Another area of cutting-edge research currently being spearheaded by CISM and ISGlobal is the determination of causes of death. In collaboration with Maputo Central Hospital and Hospital Clínic, our two centres have developed and validated the minimally invasive autopsy technique, a promising method with the potential to radically change our understanding of causes of death and, therefore, shape global health priorities.


Despite the undeniable influence of our contributions thus far—those mentioned above are just a small sample; see CISM’s 25th anniversary website for more information—we mustn’t rest on our laurels. In the 21st century, it is intolerable that millions of children continue to die from preventable and treatable diseases. We believe we have an ethical duty to keep investigating the control and prevention of infectious diseases affecting the poorest and most vulnerable populations, and we will continue to do precisely that.


At the same time, we mustn’t overlook the new health threats posed to these populations by non-communicable diseases and climate change. This is an area in which our strategic collaboration can continue to grow and gain strength, so that we may contribute, through the knowledge we generate, to improving health and promoting equity across the globe.
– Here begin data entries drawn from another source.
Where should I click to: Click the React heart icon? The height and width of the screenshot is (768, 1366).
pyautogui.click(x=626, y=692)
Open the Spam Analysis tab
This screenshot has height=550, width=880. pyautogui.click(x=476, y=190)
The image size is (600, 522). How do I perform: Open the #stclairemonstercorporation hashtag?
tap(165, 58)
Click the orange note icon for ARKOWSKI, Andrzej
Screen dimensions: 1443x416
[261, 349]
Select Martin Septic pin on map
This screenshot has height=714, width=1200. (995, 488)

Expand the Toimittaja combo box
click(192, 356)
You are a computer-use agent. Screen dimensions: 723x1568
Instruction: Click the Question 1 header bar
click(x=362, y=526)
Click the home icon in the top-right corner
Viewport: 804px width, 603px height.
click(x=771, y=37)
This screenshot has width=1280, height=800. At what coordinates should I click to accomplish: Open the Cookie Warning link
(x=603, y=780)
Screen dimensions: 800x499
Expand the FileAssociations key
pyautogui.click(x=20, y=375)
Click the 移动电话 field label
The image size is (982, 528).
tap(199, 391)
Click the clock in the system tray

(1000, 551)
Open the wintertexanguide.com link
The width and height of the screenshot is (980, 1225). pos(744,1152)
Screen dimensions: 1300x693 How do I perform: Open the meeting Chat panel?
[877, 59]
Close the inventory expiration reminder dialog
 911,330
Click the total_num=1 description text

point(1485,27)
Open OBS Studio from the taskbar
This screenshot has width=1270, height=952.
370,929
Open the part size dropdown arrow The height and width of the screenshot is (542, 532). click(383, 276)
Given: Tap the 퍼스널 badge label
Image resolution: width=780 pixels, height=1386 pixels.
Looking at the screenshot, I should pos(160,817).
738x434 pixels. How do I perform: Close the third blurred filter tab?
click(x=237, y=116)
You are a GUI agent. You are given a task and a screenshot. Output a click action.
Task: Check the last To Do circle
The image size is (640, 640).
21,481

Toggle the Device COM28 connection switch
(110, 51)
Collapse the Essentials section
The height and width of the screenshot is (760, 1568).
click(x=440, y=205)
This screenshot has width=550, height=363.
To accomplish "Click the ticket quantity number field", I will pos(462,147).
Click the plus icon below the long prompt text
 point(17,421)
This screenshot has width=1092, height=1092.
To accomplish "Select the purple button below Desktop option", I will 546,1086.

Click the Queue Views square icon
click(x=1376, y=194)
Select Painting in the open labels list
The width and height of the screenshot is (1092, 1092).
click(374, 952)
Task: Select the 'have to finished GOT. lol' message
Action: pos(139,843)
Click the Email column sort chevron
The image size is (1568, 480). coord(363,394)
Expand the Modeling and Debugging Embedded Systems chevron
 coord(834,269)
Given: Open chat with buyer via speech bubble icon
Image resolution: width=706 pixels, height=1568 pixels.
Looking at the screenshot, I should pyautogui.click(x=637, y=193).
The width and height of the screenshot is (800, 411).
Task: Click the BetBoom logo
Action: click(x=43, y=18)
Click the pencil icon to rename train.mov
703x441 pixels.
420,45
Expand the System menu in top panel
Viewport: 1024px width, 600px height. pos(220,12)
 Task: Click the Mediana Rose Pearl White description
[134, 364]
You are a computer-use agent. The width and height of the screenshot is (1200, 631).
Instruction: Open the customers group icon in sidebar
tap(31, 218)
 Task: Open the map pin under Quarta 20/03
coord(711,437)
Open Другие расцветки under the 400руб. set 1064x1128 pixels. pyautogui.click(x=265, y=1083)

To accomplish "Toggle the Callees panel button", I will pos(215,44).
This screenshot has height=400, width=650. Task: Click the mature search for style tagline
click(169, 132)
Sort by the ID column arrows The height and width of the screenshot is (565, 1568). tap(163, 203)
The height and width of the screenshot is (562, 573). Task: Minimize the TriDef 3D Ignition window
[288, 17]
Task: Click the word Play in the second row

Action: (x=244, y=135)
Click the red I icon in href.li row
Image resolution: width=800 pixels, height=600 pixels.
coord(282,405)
Now more than ever, we must look to the future, aware of the enormous responsibility conferred by the legacy of these 25 years of work in Manhiça and Barcelona. Thanks to ongoing support from the Spanish Agency for International Development Cooperation (AECID), the Mozambican Ministry of Health, the Bill & Melinda Gates Foundation and the ”la Caixa” Foundation, among many other institutions that have funded our joint projects, we have achieved a great deal.

We must continue along the same lines, fortifying the collaborative model based on research and cooperation that has proved so successful, fostering the development of scientific and technical capabilities in young people on both continents, and transferring all the knowledge we have generated to influence health policies, thereby making a real impact in the fight against health inequalities.